Some1 in my family has lost a lot of weight. They wanted to lose the over weight but now it look like things have gotten a little outta hand and they look really under the healthy weight. We are all worried since it's been a huge change for us, after 10 months of not seeing them.

It feel like TOTAL CRAP to be this worried and fearful for a loved one's health. The more I beat the drum of it the worse I feel, I feel powerless and scared that they may lose any more weight, since they seem to love being this skinny, but we who know them can tell... it doesn't look healthy.

Please some words of love and advice...

Mariposa
Sat Sep 27 2008, 6:51pm
thanks you guys... :hug:

River
Sat Sep 27 2008, 8:06pm
But when you say:

But I do know that it would feel good when it does;
and I do know that I deserve good things to happen to me;
and I do know that law of attraction is responsive;
and I do know that I have been worrying;
and I do know that the worry that I have been having and the worry that I am getting now are all a vibrational match;
and I do know that it’s possible for me to think differently and feel differently;
and I do know I haven’t been doing a very good job of that;
so I do know the results I have been getting are appropriate to how I have been thinking and feeling;
and I do like the idea that I am in charge of my thoughts;
and I do like the idea that my emotions tell me whether I am helping myself or hindering myself;
and I do like it when I change the subject and my worry lifts;
and I do like it when I think about all the things in my life that are going well that bring me no worry;
and I do like knowing that the universe is responsive to my vibration;
and I do like knowing that I can offer a vibration deliberately;
and I do like knowing that I can get better at that;
and I do like knowing that nothing’s gone really wrong because I can get to anywhere I want to be from where I am;
and I do like knowing that when I am living what I don’t want, I am more clear about what I do want so even when it’s not manifesting the way I want it to, I do know that my vibrational escrow is improving;
and I do like knowing that all that I want is in that vibrational escrow;
and I do like knowing that the universe is aware of that;
and I do like knowing that law of attraction is responding to that vibrational escrow;
and I do like knowing that the larger part of me is already over there reaping the benefit of having lived all of that;
and I like knowing that the larger part of me KNOWS that it will be good for me and is calling me toward it;
and I do like knowing that when I hear the call and move in that direction I feel good;
and I do like knowing that when I don’t move in that direction, but in the other direction, I feel bad;
I do like knowing that I am consciously aware of my worry because I do like knowing that my worry is my indication that I’m not letting it happen;
I do like knowing all of that; and I do like knowing that I can find thoughts that feel less and less worry; and I do like knowing that now I feel inspired to do that;
I do like knowing that Esther and Jerry, as much as they know about deliberate creation, still, often, are hung up on telling things like they are;
I do like knowing that it is sort of a natural impulse to report in on how things are;
and I do like knowing that the reporting in on how thing are is what slows us all up and makes us not get to where we really want to be as quickly as we could;
I do like knowing that;
and I do like knowing that where I am is not a bad place;
I do like the feeling of making peace with where I am;
I do like knowing that I am a powerful being;
and I do like knowing how good it’s going to feel when it breaks loose for me;
and I do like the feeling of hope that it will break loose for me;
and I am looking forward to the feeling of knowing that it will break loose for me;
but meanwhile, I’m going to opt for the feeling of hope because it feels so much better than the feeling of worry, and the more I think here, the feeling of worry is beginning to feel a little ridiculous to me because I am beginning to realize that the feeling that I have is in response to my thought, not in response to the reality.

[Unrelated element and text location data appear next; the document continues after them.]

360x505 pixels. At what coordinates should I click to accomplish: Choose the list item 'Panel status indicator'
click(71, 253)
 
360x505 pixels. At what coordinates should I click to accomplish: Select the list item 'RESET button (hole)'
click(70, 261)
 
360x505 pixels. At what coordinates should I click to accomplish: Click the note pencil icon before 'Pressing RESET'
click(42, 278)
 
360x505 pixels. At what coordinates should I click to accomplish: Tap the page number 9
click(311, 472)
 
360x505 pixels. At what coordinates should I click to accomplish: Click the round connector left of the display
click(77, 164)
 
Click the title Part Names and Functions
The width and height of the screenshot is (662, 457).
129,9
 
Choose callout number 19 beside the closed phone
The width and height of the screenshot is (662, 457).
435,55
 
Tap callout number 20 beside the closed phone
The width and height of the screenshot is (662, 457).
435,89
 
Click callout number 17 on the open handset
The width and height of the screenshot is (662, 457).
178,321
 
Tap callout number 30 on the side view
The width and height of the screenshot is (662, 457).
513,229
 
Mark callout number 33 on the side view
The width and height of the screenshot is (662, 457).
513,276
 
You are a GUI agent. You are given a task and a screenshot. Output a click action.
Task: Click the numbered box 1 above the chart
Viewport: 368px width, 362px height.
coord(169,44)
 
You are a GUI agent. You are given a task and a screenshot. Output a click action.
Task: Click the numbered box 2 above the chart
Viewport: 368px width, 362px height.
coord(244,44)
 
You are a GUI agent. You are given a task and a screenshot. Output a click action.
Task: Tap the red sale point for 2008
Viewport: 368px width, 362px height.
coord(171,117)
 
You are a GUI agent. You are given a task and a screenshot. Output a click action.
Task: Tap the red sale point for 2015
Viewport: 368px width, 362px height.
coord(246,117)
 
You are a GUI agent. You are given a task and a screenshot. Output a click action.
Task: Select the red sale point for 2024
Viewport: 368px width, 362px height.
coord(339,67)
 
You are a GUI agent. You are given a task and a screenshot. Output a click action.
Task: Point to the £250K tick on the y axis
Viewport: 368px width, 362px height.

And the only thing that has been messing me up is that I’ve been thinking about what is, and therefore messing up the reality. It’s my thoughts that create not the reality that creates.

OH, there it is, OH there it is! OH there it is! OOOHHHHH there it is!

My manifestation is an indication. It’s not the creational point. It’s not the creation power. My observation of what is, my thought about ‘what is’ is what’s creating into the future. “What is” is just an indicator. Don’t you loving knowing that?

“What is” doesn’t mean diddly squat!
“What is” has no power!
“What is” is just the evidence of how I have been offering vibration!
“What is” is an indicator, that’s all, an indicator, that’s all.
What matters is my thought about “what is.”

And my thought about “what is” is that it is temporary. It’s full of information. It’s contrasting so it helps me get clear.

“What is” is my vantage point, it’s my launching pad. But mostly, it’s temporary.

What matters is what I am thinking and feeling. And what I am thinking is this is going to break loose. And what I am thinking is I will not be sad for the experience.

What I’m thinking is, it will all work out fine.
What I’m thinking is, I KNOW it’s going to work out fine.
What I’m thinking is, it’s in the process of working out fine.
What I’m thinking is, I’ve been worried erroneously and unnecessarily.
What I’m thinking is I’m pretty glad for this experience.
What I’m thinking is, I’m feeling my power.
What I’m thinking is I’ve shifted my vibration.
What I’m thinking is, I’ve changed my vibrational point of attraction.
What I’m thinking is, I’m matching what is my vibrational escrow.
What I’m thinking is, things must improve because you can’t feel better without getting better results. It’s law!

Hot Seater: I feel great already. I really appreciate your work. Thank you very much.

Abraham: Yes indeed.

Abraham-Hicks CD-7/28/07 - San Francisco, CA

:heart: Shannon

yeslist
Sat Sep 27 2008, 11:47pm
Your feeling of worry has nothing to do with them. It is all in you. harsh words? maybe, but you are the one experiencing the resistance, not them. To overcome: recognise that emotional indicator and ask yourself why do i feel this way? define your state of being by getting honest with your own vibrational relationship and then refine it to a better place(that will be reveal through the defining process) so that your point of attraction is also lifted to a better recieving vibe.
All sounds very mechanical but give it a try and see if you feel better at the other end.